A legislação japonesa prevê a adição de até 3% de álcool na gasolina local, o que garante um mercado anual de 1,8 bilhão de litros para o combustível brasileiro. "A meta do governo japonês é chegar a 10% de adição, o que significa 6 bilhões de litros por ano", informou Costa. Hoje, porém, não há uso do álcool como combustível naquele país. A Nippon Alcohol Banhai importa o produto apenas para uso industrial, para fabricação de bebidas e perfumes, entre outros. A Petrobras vai mandar três funcionários para compor os quadros da Brazil-Japan Ethanol, que tem de concluir os estudos de mercado até 2008.

"Estamos satisfeitos de a Petrobras ter se comprometido a fornecer etanol para o Japão", disse o presidente da estatal japonesa, Jiro Amagai. Segundo ele, o contrato assinado hoje é fruto de negociações iniciadas na visita ao Brasil do primeiro-ministro Junichiro Koizumi, no ano passado. "Este ano o presidente Lula esteve no Japão e, mais uma vez, discutimos o assunto", disse Amagai. Os japoneses fizeram questão da presença da Petrobras na operação, como garantia de que os contratos serão cumpridos. Costa adiantou que a venda de álcool para o Japão será feita por contratos de longo prazo com usineiros, evitando o risco de falta de produtos em momentos de mercado aquecido.

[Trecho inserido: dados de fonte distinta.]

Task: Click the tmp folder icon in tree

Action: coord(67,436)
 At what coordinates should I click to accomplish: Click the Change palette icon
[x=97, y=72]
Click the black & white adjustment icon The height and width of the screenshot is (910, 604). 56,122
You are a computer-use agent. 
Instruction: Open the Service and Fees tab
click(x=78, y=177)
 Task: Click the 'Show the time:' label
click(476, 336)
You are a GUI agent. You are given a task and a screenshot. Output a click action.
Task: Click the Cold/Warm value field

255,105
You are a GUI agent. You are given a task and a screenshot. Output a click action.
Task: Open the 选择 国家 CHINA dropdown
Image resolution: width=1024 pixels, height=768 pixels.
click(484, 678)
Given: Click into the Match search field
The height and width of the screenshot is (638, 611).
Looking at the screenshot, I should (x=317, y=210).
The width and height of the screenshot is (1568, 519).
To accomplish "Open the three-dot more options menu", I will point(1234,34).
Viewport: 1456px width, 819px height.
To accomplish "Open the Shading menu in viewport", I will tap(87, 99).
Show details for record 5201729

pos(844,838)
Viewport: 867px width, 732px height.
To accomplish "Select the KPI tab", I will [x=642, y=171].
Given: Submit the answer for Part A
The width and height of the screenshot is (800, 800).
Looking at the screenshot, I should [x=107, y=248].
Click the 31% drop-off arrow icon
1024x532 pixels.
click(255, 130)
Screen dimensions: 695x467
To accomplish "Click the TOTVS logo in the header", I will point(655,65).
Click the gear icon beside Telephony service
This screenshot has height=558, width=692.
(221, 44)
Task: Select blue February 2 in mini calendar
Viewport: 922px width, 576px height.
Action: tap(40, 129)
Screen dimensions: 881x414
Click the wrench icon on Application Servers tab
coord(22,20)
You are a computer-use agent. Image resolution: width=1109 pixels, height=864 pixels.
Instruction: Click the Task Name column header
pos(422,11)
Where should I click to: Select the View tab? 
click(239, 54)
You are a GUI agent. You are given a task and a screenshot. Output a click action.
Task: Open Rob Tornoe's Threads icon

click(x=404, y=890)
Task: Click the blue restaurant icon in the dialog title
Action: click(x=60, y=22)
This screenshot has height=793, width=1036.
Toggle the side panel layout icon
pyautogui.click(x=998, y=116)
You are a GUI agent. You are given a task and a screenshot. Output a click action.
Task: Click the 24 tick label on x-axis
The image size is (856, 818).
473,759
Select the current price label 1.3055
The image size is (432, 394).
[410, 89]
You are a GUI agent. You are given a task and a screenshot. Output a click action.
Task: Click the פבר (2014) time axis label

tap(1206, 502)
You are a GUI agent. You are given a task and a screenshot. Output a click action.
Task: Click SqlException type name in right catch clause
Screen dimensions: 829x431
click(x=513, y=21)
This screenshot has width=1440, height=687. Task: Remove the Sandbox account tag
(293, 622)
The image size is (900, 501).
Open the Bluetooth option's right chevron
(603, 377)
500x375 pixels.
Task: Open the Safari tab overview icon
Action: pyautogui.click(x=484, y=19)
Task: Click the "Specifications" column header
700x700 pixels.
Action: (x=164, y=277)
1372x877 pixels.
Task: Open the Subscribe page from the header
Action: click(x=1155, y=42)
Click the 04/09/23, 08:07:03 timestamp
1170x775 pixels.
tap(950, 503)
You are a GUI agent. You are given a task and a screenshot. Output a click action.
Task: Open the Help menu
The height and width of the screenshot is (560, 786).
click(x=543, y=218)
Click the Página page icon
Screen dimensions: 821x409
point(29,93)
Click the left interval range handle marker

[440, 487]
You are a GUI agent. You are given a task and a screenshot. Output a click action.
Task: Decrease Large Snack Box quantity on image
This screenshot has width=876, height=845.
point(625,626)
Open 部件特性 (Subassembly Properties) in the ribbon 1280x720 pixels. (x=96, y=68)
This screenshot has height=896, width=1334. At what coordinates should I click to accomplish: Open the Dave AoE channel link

Em 2004, o Brasil exportou 2,4 milhões de litros de álcool. Este ano, a Venezuela entrou na lista de compradores do combustível produzido no Brasil, recebendo duas cargas de 50 milhões de litros. O diretor da Petrobras disse que já negocia embarques permanentes para aquele país. Ele acrescentou que a Nigéria deve ser o próximo país a receber álcool brasileiro.